When both Catwoman and Batman find themselves investigating Poison Ivy for stealing money from Bane, they find that both villains and seemingly every bad guy in Batman’s Rogue’s Gallery are being manipulated by a mystery man known only as Hush. Not only does Hush know things about the villains that they weren’t aware of, but he also knows Batman’s darkest secret and has pledged to take everyone Bruce cares about away from him if Batman doesn’t stop him first.
Batman: Hush is an entertaining and fun examination of the Dark Knight. It’s not perfect and there are some big flaws in the third act, but the film does entertain with the dialogue and performances. Jason O’Mara is growing on me as Batman, but there is still an issue with the fact that both his Bruce Wayne and Batman voices sound EXACTLY the same. There is no variation that could indicate a change in both the character and tone. Jennifer Morrison does a great job as Selina Kyle/Catwoman. Her performance exudes sensuality as well as danger, both hallmarks of the character. It’s entertaining and compelling to see her struggle throughout the film with who she is and what she ultimately wants for herself and, by extension, Bruce.

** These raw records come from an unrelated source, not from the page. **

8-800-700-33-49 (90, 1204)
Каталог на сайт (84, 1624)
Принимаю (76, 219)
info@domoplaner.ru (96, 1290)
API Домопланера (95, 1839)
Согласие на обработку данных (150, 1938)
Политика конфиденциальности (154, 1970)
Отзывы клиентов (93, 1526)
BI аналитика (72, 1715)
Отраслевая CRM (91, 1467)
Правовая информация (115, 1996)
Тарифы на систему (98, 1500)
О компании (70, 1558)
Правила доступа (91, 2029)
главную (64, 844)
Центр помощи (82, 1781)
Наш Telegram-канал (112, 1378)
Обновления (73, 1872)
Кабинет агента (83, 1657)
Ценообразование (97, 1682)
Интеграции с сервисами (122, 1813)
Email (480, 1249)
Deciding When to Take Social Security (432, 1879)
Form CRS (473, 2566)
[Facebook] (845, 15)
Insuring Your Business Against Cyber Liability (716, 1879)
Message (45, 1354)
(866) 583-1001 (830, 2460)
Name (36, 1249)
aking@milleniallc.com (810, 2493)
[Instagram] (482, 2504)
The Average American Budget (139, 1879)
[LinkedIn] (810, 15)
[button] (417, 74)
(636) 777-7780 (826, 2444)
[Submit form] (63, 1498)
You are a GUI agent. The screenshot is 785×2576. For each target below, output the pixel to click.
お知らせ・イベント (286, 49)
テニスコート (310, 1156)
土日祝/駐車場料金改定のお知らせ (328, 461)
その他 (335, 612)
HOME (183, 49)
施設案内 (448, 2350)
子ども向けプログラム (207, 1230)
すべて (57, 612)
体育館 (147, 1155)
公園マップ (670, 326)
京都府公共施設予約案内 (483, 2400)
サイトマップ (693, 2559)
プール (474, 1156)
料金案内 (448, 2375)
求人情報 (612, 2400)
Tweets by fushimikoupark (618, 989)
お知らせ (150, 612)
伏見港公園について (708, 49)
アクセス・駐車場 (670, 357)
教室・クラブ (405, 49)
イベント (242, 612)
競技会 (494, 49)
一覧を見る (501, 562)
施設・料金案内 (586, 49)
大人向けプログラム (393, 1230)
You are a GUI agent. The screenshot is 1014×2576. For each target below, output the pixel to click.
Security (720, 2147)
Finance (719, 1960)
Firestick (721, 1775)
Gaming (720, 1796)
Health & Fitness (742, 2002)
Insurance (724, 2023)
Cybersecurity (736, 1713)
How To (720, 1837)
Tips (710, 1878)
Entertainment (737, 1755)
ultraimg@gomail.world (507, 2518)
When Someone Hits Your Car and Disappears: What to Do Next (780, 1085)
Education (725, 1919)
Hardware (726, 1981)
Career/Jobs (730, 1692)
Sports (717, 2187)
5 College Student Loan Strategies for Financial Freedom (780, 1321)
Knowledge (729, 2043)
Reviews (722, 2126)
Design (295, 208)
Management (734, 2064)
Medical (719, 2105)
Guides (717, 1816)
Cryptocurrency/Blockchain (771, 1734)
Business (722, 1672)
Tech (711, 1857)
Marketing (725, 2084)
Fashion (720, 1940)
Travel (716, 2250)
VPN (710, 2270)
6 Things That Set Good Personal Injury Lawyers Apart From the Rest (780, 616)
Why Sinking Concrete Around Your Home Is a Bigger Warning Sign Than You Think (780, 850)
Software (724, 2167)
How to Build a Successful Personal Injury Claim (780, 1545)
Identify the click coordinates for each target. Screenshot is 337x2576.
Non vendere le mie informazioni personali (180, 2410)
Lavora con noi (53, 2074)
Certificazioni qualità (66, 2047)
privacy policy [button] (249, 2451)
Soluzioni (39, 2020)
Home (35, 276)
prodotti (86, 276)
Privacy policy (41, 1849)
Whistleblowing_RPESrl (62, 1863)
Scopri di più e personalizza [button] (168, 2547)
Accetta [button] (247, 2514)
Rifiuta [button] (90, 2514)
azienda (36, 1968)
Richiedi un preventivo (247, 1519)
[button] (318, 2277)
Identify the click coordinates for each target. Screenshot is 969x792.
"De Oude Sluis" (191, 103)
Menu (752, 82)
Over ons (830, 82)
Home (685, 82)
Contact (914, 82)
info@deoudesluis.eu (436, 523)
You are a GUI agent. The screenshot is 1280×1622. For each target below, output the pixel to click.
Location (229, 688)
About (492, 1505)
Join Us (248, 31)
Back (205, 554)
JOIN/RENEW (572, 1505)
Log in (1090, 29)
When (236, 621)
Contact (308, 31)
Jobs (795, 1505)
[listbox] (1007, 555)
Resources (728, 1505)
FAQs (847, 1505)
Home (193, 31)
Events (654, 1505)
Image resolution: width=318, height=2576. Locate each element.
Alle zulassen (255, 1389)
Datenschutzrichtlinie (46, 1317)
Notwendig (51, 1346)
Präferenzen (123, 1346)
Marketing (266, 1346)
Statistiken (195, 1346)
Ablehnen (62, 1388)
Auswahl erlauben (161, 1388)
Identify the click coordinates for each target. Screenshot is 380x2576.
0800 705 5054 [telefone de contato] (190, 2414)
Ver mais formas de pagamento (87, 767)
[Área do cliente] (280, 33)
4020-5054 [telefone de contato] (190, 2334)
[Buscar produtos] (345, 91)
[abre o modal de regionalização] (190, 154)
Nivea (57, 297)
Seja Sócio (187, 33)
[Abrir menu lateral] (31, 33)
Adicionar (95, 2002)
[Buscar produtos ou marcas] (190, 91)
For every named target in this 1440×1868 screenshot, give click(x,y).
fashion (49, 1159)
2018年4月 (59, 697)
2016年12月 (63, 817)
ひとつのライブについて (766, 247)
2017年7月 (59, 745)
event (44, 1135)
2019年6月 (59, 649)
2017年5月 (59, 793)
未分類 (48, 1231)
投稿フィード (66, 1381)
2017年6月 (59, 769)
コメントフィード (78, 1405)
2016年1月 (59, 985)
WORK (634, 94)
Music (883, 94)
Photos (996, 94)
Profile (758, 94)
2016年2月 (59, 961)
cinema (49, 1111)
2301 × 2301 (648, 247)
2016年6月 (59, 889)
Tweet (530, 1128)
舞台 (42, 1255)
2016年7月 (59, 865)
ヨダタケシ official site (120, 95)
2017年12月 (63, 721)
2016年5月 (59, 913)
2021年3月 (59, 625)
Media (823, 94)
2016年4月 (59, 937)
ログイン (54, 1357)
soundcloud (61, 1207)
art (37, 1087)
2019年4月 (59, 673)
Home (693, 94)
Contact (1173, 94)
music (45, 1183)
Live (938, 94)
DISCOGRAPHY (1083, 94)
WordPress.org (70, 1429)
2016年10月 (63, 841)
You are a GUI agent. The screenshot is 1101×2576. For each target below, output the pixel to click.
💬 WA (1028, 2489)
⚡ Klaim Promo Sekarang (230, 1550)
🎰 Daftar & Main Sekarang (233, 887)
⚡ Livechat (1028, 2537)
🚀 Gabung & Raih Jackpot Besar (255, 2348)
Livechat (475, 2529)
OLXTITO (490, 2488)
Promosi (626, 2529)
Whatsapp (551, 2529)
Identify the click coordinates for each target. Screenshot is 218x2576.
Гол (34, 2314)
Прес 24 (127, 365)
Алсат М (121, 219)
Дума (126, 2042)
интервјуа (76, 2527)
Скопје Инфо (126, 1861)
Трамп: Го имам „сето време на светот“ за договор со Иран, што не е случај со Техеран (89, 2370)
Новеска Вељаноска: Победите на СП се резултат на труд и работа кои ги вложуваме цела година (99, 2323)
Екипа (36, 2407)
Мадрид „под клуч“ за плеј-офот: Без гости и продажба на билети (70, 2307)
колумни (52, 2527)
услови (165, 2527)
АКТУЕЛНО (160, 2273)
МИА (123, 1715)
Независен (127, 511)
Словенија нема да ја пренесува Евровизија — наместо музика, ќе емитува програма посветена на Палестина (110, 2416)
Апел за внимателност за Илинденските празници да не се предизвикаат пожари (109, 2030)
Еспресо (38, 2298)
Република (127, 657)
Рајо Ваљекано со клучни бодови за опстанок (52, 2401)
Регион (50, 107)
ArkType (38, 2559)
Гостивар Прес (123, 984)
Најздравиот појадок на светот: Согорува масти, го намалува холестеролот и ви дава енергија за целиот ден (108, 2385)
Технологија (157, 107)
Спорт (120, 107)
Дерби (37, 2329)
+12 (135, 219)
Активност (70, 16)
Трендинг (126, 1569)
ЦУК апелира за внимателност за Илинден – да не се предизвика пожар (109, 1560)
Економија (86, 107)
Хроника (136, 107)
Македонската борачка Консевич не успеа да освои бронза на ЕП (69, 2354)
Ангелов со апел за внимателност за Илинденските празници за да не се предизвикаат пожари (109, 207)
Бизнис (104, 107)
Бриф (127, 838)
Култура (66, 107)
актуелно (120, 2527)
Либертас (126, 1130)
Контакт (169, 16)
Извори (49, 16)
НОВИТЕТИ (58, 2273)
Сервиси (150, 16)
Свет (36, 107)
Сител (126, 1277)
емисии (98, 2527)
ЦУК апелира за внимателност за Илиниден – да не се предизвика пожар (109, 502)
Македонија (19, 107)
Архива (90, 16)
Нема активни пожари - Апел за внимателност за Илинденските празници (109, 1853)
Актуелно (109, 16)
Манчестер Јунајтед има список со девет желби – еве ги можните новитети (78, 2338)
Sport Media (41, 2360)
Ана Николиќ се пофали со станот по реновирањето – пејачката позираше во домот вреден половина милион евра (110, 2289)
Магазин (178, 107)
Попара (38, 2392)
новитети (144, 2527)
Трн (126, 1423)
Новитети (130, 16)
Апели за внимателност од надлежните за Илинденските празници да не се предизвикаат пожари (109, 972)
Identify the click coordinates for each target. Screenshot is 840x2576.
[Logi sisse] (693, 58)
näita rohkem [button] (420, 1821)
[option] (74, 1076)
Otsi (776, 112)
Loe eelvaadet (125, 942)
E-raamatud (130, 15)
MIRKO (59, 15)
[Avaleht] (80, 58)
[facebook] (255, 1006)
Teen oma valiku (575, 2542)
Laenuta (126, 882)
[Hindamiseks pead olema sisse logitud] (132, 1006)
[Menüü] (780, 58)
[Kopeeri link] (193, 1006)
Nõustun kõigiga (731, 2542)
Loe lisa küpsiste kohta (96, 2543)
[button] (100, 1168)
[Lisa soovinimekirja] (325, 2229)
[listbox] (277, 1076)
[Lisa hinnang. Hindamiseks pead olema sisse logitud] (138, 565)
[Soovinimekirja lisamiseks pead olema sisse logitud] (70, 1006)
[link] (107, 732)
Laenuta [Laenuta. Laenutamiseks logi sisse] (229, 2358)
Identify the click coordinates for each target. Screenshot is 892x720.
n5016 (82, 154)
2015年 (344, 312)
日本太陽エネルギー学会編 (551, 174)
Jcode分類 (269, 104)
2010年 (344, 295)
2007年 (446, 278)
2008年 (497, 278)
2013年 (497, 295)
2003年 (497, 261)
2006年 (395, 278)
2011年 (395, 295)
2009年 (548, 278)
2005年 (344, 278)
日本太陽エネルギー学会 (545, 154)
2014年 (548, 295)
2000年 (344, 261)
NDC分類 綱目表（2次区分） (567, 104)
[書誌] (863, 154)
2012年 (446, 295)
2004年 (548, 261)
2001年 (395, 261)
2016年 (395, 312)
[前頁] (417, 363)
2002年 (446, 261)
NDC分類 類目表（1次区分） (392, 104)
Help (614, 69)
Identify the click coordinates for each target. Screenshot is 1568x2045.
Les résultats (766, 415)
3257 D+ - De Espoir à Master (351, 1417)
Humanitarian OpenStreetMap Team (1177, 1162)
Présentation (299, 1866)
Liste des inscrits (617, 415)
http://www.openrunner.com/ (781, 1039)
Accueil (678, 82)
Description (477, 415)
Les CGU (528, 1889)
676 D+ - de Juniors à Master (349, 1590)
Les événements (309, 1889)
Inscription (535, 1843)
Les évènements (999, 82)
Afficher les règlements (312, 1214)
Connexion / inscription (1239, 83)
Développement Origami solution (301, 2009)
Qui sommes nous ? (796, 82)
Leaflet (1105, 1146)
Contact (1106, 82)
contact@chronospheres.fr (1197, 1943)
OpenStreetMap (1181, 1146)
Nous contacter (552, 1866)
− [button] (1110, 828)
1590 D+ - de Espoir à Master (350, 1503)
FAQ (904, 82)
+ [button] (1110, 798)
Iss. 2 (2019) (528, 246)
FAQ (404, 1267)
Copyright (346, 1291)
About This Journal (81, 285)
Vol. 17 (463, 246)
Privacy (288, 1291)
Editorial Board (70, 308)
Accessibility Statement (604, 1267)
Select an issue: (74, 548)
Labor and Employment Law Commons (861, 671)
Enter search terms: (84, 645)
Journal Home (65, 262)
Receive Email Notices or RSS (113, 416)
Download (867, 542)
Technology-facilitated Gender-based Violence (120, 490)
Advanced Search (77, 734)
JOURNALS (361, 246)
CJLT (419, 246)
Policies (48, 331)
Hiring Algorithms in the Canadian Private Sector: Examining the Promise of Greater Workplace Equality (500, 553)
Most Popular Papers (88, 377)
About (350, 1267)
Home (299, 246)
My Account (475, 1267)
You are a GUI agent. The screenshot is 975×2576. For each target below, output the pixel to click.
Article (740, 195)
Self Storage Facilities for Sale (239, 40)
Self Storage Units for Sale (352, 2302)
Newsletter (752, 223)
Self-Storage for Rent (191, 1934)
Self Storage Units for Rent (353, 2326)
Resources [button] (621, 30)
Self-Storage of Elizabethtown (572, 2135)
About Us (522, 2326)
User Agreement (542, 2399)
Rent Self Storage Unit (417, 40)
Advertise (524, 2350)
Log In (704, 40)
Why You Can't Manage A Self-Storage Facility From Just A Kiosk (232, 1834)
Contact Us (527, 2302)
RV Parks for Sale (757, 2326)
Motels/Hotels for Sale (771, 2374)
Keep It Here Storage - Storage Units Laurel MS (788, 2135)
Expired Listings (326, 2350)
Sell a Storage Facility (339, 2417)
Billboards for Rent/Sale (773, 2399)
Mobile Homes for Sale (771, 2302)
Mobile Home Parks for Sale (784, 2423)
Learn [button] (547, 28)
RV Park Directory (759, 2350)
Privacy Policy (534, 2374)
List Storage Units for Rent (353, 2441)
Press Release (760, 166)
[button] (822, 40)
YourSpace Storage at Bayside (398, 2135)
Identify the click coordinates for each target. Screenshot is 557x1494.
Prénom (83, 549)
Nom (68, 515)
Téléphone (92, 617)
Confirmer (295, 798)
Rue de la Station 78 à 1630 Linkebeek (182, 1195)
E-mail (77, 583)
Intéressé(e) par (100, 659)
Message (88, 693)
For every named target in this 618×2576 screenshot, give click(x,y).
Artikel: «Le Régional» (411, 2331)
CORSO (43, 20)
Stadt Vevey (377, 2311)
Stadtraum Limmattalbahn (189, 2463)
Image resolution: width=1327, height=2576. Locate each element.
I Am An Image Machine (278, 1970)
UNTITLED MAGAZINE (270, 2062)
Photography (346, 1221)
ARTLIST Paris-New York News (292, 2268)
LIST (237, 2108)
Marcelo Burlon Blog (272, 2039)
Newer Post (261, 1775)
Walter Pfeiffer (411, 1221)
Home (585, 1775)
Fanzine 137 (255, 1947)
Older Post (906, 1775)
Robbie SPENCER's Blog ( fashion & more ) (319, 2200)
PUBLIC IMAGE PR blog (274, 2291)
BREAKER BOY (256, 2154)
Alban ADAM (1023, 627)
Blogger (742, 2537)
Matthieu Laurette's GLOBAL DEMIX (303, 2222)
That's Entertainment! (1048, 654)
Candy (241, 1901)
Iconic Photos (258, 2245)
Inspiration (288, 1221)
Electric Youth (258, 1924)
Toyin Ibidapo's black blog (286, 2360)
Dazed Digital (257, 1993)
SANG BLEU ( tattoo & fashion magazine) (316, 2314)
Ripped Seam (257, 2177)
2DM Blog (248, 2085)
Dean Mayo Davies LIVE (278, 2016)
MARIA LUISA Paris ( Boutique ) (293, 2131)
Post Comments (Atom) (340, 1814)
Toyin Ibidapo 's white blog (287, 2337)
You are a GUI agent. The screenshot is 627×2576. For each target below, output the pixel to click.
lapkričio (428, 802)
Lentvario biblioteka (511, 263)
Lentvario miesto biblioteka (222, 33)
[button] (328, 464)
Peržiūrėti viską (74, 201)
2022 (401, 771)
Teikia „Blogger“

The rest of the supporting cast is great, especially Sean Maher as Dick Grayson/Nightwing. The biggest disappointment in the film comes from the change made to the original story and the reveal of who Hush really is. The movie tries to tease that moment with the introduction of a certain character, but ultimately the film changes are not sufficiently earned in either plot or character. It felt rushed and uneven. That aside, Batman: Hush is enjoyable for the action, adventure and more importantly, the love story between Batman and Catwoman.